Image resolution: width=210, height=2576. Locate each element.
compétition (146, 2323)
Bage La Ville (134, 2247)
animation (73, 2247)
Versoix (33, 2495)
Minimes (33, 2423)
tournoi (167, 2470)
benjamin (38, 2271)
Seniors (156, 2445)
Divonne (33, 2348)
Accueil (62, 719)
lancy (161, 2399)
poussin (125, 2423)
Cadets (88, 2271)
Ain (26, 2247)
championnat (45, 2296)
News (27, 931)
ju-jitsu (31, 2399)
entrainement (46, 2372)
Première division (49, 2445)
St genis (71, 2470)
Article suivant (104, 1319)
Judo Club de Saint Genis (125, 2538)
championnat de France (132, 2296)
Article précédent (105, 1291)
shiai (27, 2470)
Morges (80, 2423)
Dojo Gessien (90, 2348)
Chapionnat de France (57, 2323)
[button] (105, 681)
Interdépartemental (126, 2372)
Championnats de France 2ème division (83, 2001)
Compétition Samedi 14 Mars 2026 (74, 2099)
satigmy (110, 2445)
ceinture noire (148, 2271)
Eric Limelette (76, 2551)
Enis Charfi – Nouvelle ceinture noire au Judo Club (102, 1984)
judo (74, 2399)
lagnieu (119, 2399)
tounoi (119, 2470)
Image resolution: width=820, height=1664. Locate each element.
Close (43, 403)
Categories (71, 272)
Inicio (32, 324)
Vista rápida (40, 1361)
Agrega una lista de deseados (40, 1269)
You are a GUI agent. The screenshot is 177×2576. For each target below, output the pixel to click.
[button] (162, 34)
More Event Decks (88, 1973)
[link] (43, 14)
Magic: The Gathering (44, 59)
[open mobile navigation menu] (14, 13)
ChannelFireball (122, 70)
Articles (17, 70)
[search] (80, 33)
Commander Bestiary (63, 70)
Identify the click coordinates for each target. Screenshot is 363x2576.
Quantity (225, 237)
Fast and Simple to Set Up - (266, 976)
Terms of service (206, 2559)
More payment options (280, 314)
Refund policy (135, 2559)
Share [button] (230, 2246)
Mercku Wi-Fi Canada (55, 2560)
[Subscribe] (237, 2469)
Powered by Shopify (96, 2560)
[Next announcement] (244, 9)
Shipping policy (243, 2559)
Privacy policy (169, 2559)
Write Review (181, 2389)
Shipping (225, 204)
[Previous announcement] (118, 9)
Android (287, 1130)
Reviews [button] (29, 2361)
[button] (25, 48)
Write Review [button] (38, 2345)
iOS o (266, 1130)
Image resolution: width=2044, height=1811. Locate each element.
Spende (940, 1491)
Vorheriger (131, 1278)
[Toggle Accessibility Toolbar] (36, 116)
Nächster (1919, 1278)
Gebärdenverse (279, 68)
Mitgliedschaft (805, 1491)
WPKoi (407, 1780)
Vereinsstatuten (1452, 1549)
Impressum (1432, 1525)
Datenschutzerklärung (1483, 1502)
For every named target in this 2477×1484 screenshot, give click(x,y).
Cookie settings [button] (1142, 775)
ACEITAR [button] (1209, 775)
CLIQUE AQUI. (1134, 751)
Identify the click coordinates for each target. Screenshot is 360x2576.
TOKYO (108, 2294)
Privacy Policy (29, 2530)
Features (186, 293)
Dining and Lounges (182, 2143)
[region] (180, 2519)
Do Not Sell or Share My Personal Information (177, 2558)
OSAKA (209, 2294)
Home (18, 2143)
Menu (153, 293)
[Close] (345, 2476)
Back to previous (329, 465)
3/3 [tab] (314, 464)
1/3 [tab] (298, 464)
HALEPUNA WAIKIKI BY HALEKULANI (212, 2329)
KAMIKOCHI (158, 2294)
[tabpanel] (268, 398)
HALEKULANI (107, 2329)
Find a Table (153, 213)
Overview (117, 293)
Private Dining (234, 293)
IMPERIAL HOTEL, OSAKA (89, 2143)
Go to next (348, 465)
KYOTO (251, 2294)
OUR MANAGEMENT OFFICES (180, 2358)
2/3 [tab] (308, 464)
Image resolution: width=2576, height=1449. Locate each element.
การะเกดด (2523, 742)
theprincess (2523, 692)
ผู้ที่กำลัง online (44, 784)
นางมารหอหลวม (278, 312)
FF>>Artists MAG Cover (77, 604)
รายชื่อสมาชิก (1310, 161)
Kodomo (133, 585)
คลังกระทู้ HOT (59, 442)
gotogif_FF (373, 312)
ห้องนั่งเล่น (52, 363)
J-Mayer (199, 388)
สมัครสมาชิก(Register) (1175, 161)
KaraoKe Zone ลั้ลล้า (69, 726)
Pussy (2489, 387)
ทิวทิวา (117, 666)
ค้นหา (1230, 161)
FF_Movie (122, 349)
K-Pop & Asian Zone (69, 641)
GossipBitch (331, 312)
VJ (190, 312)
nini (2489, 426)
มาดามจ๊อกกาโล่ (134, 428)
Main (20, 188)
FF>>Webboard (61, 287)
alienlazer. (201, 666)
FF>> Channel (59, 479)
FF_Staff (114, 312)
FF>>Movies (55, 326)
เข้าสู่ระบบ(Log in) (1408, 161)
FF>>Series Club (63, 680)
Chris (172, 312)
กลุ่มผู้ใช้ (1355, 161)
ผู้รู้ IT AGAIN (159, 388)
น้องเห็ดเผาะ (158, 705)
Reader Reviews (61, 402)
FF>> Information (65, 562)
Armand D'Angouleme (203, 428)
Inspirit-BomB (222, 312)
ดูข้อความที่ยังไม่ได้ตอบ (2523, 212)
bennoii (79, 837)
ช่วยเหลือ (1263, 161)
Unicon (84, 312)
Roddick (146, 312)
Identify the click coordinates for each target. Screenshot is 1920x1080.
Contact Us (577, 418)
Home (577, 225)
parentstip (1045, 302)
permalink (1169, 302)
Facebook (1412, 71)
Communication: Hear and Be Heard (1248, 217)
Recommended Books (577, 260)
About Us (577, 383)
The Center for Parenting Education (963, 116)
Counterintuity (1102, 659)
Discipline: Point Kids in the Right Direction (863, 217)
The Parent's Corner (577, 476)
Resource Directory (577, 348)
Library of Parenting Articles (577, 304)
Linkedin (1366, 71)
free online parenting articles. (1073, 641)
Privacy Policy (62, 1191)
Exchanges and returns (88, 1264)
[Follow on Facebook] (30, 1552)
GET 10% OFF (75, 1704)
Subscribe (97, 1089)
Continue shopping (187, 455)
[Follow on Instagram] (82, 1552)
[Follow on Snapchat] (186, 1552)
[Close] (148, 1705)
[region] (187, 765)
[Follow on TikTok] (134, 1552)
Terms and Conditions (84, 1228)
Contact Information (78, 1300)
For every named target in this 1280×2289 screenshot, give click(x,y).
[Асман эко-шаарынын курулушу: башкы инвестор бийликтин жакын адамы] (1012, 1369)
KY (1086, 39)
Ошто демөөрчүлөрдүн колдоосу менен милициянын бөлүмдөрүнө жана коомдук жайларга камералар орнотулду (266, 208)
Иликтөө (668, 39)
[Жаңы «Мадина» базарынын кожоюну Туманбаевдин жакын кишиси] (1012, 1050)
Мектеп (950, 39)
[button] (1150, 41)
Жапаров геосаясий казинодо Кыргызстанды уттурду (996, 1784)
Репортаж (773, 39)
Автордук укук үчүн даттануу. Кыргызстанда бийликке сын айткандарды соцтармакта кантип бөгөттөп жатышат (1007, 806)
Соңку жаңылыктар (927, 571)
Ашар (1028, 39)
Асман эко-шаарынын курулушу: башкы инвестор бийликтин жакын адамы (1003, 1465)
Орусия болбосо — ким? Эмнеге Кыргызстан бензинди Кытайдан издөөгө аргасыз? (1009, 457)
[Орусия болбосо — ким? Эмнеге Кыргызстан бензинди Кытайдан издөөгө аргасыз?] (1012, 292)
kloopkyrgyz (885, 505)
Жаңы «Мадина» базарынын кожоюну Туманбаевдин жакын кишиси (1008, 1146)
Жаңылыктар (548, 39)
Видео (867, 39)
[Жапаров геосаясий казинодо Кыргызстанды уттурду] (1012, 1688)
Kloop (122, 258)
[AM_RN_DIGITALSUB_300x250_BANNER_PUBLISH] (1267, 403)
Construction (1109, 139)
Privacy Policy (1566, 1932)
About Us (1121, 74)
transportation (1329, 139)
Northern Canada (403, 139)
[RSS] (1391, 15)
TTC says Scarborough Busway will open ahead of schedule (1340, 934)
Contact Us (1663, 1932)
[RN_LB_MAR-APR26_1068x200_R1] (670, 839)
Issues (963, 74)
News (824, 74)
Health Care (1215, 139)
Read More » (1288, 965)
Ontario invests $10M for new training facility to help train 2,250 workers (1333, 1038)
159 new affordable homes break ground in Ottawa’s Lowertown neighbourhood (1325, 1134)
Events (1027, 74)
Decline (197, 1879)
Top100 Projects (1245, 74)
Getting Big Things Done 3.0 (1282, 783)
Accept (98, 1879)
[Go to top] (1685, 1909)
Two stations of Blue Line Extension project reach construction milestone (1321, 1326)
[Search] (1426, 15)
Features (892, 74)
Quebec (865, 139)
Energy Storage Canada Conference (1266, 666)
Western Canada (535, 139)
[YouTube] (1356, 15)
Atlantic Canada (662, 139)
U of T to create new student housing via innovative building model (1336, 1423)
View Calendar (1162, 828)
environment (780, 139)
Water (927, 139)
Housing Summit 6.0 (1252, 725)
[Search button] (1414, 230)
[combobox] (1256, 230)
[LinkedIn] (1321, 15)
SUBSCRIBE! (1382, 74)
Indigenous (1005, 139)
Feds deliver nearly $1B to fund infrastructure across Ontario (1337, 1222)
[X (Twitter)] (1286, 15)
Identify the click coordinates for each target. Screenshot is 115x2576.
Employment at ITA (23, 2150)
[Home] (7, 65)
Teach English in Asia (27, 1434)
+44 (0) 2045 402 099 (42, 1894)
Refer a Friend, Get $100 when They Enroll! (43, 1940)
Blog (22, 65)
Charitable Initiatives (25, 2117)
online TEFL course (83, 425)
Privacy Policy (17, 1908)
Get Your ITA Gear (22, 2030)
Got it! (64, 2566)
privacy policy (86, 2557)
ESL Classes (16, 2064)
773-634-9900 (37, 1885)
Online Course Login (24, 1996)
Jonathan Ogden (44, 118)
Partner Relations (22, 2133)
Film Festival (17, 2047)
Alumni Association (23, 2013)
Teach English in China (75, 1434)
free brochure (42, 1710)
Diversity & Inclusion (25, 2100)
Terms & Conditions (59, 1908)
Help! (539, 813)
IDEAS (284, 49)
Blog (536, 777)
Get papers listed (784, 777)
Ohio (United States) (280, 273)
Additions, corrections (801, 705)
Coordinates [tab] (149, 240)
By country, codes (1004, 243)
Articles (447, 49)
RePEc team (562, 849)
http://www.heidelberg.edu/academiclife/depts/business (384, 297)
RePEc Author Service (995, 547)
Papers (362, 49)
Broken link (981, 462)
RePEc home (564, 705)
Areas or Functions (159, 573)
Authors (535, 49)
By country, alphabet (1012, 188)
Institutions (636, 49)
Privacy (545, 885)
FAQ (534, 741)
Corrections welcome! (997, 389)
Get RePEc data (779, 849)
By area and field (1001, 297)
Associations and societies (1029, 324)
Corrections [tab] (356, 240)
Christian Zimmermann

+ + + +

WORK INSTRUCTION: Please repeat each line from the one with "IDEAS (284, 49)" through the last line of the data above, and add nothing.

YOUR SOLUTION:
IDEAS (284, 49)
Blog (536, 777)
Get papers listed (784, 777)
Ohio (United States) (280, 273)
Additions, corrections (801, 705)
Coordinates [tab] (149, 240)
By country, codes (1004, 243)
Articles (447, 49)
RePEc team (562, 849)
http://www.heidelberg.edu/academiclife/depts/business (384, 297)
RePEc Author Service (995, 547)
Papers (362, 49)
Broken link (981, 462)
RePEc home (564, 705)
Areas or Functions (159, 573)
Authors (535, 49)
By country, alphabet (1012, 188)
Institutions (636, 49)
Privacy (545, 885)
FAQ (534, 741)
Corrections welcome! (997, 389)
Get RePEc data (779, 849)
By area and field (1001, 297)
Associations and societies (1029, 324)
Corrections [tab] (356, 240)
Christian Zimmermann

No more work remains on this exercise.